(Task details): Here are some records; quote them exactly, leaving out the pictures.

[Items listed in a dataset]
[Start of section]
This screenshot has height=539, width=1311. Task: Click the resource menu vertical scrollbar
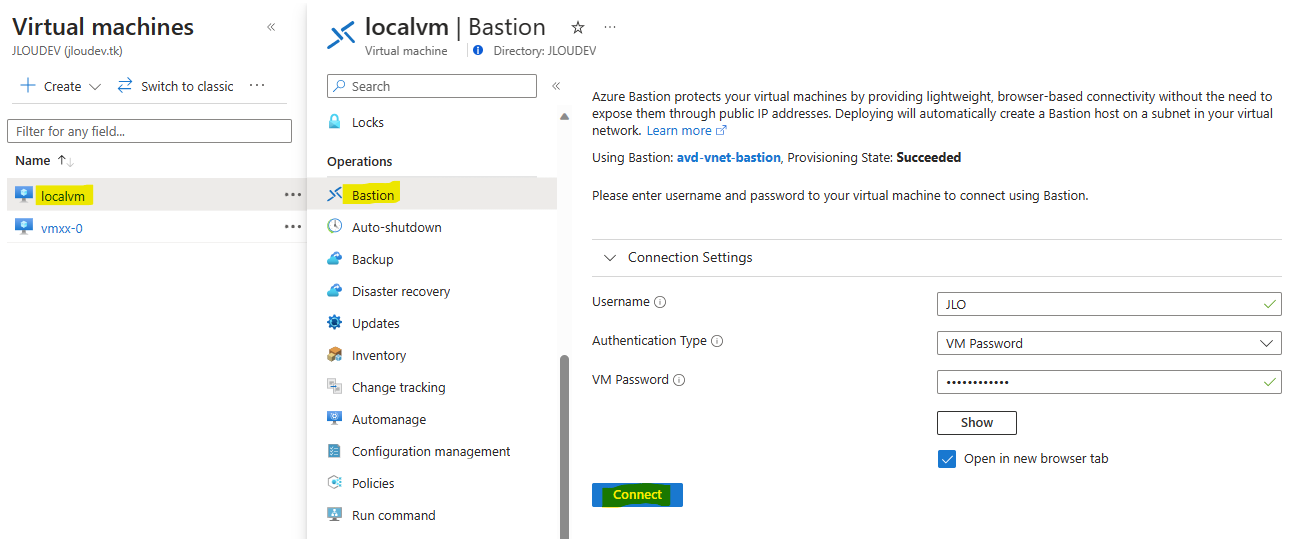564,440
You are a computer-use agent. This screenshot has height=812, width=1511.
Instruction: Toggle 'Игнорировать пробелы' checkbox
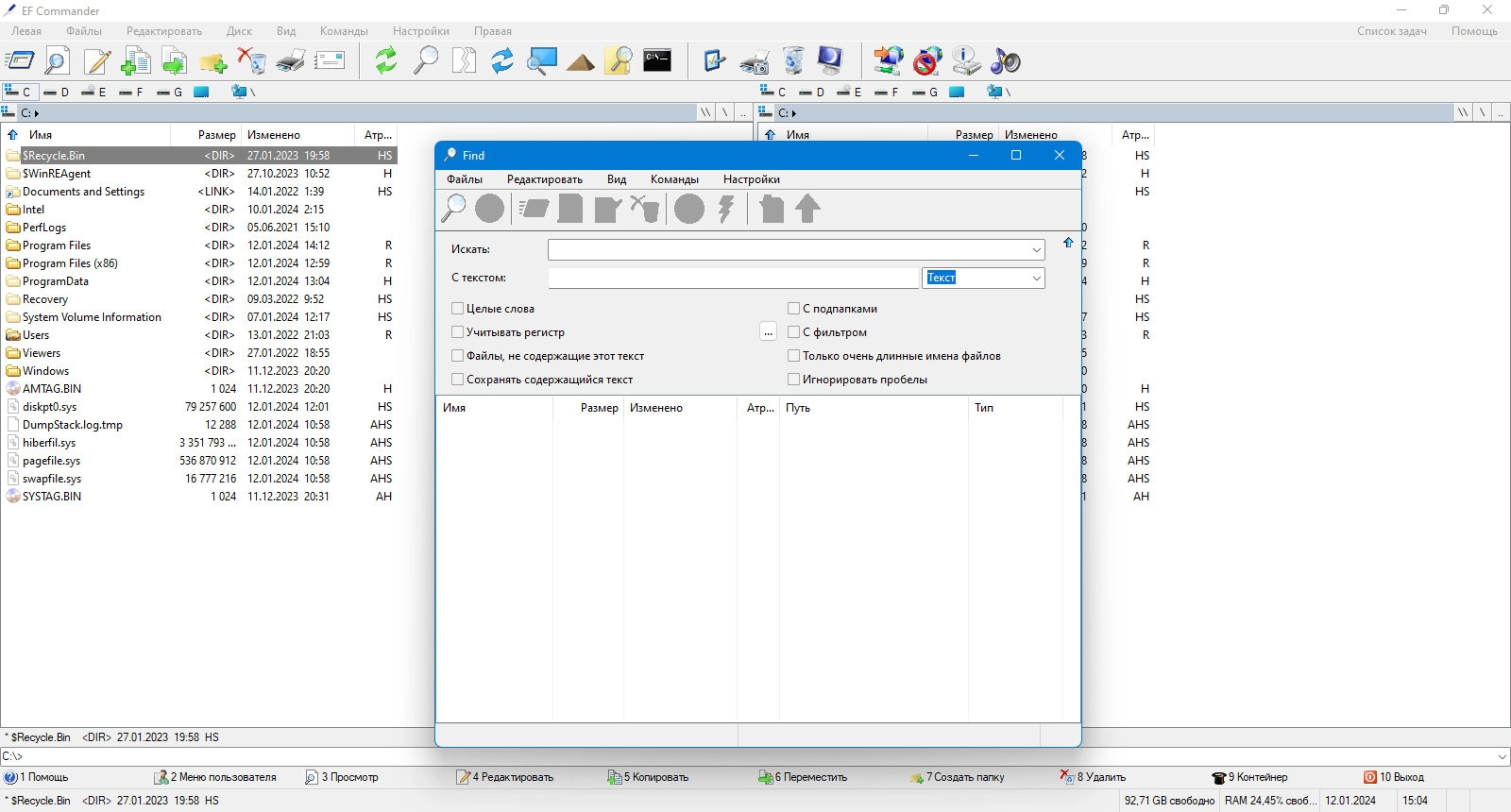(x=794, y=380)
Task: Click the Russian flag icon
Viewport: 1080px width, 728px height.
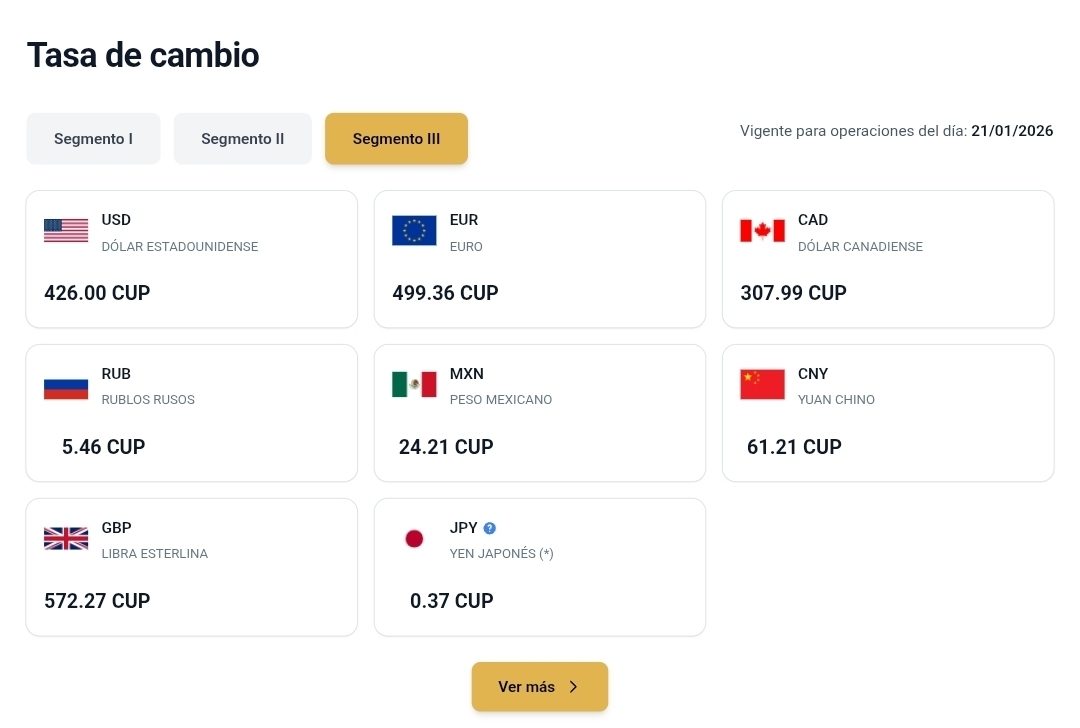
[End of section]
(Output below):
This screenshot has height=539, width=1311. Task: Click the resource menu vertical scrollbar
564,440
You are a computer-use agent. This screenshot has height=812, width=1511.
Instruction: Toggle 'Игнорировать пробелы' checkbox
(x=794, y=380)
Task: Click the Russian flag icon
Viewport: 1080px width, 728px height.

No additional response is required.